Thomas Maniatis
Columbia University
Primary Section: 41, Medical Genetics, Hematology, and Oncology Secondary Section: 21, Biochemistry Membership Type:
Member
(elected 1985)
|
Research Interests
We have developed and applied genomic technologies to isolate and study human genes, and to understand their chromosomal organization, and molecular mechanisms by which their expression is regulated at the level of signal transduction, RNA transcription and splicing. Initially we focused on the human b-globin gene cluster, and subsequently the interferon-b and TBK-1 genes, and most recently on the Protocadherin (Pcdh) gene cluster.
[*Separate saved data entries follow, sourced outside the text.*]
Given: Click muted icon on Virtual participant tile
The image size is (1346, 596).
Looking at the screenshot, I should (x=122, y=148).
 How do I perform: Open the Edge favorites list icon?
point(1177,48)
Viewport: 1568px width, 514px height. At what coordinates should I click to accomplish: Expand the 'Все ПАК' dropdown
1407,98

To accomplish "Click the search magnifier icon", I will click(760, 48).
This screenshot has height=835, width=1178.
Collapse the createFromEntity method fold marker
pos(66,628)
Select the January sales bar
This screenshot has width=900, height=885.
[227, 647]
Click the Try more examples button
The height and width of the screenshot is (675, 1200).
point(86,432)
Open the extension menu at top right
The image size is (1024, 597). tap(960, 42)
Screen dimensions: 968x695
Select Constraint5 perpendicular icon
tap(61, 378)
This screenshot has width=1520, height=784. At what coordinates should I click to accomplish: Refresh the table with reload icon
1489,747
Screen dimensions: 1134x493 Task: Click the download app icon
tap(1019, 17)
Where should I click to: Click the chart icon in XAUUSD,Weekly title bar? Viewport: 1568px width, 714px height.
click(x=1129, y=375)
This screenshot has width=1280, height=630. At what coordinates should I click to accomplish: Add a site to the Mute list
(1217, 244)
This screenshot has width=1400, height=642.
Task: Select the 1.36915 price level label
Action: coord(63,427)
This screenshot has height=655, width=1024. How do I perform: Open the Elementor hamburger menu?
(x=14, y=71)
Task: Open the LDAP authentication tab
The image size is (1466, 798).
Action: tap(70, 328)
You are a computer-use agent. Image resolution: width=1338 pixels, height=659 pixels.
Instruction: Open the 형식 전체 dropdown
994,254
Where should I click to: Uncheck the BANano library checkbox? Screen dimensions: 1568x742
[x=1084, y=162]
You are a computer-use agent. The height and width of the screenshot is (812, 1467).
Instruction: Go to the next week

In each of these examples we have studied the impact of genomic DNA sequence variants that associate with human diseases [(b-thalassaemia (globin genes), neurodegenerative and inflammatory diseases (interferon-b, TBK-1), neuro-developmental and neuropsychiatric diseases (clustered protocadherin genes)]. We use animal and induced pluripotent stem cell (IPSC) models, to study the functional impact of disease-causing mutations. For example, we have been involved in studies showing the association of mutations in the IFN-b and TBK-1 genes with severity of Covid 19 infections, the association of mutations in theTBK-1 gene with ALS, and the association of mutations in the Pcdh gene cluster with schizophrenia and autism. Our studies of the Pcdh genes have shown that the gene cluster provides a cell surface “barcode” that is required for neuronal self-identity, a critical function required for normal neuronal cell circuit assembly during development.